The order of the Court 

That the respondent pay to the applicant the sum of $11,000 within 21 days.

MINUTES OF ORDERS

THE COURT ORDERS:

  1. That the Respondent pay to the Applicant the sum of $11,000      within 21 days.

I certify that this and the preceding fourteen (14) pages are a true copy of the reasons for judgment of Judicial Registrar Murphy.

Associate:            
Dated:  25 August 1995

Solicitor for the Applicant:              Clements Hutchins & Co.

Counsel for the Applicant:               Mr O’Grady

Solicitor for the Respondent:           Alan Wainwright J. Okno & Co.

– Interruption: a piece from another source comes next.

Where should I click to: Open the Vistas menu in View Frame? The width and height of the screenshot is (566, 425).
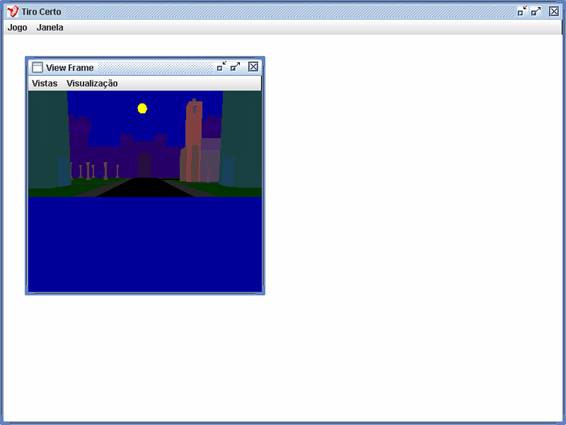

Counsel for the Respondent:            Mr G. Watkins

Date of hearing:  21 & 22 August 1995
Date of judgment:  23 August 1995

C A T C H W O R D S

INDUSTRIAL LAW - TERMINATION OF EMPLOYMENT - claim of UNLAWFUL TERMINATION - VALID REASON - OPPORTUNITY TO RESPOND - whether employee afforded PROCEDURAL FAIRNESS - whether written WARNING required - consideration of matters relevant to amount of COMPENSATION - whether COSTS should be awarded for abandoned claim in accrued JURISDICTION

Industrial Relations Act 1988 ss170DC, 170DE, 347

CASES:

Johns v Gunns Limited (Industrial Relations Court of Australia, Northrop J, 18 May 1995)
Drury v BHP Refractories Pty Limited (Industrial Relations Court of Australia, Wilcox CJ, 16 June 1995)
Gibson v Bosmac Pty Limited (Industrial Relations Court of Australia, Wilcox CJ, 5 May 1995)
Selvachandran v Peteron Plastics Pty Limited, (Industrial Relations Court of Australia, Northrop J, 7 July 1995)
Nicolson v Heaven & Earth Gallery Pty Ltd (1994) 1 IRCR 199
Aitken v The Construction, Mining, Energy, Timberyards, Sawmills and Woodworkers Union of Australia - W.A. Branch (Industrial Relations Court of Australia, Lee J, 7 August 1995)

FABIAN RICCA  v COURTNEY & PATTERSON PTY LTD

No. VI 2605 of 1995

Before:  Judicial Registrar Murphy
Place:  Melbourne
Date:  23 August 1995

INDUSTRIAL RELATIONS COURT
OF AUSTRALIA
VICTORIA DISTRICT REGISTRY

VI 2605 of 1995

B E T W E E N :

FABIAN RICCA
         Applicant

AND

COURTNEY & PATTERSON PTY LTD
Respondent

MINUTES OF ORDERS

Judicial Registrar Murphy  23 August 1995

THE COURT ORDERS:

  1. That the Respondent pay to the Applicant the sum of $11,000 within 21 days.

NOTE: Settlement and entry of orders is dealt with by Order 36 of the Industrial Relations Court Rules.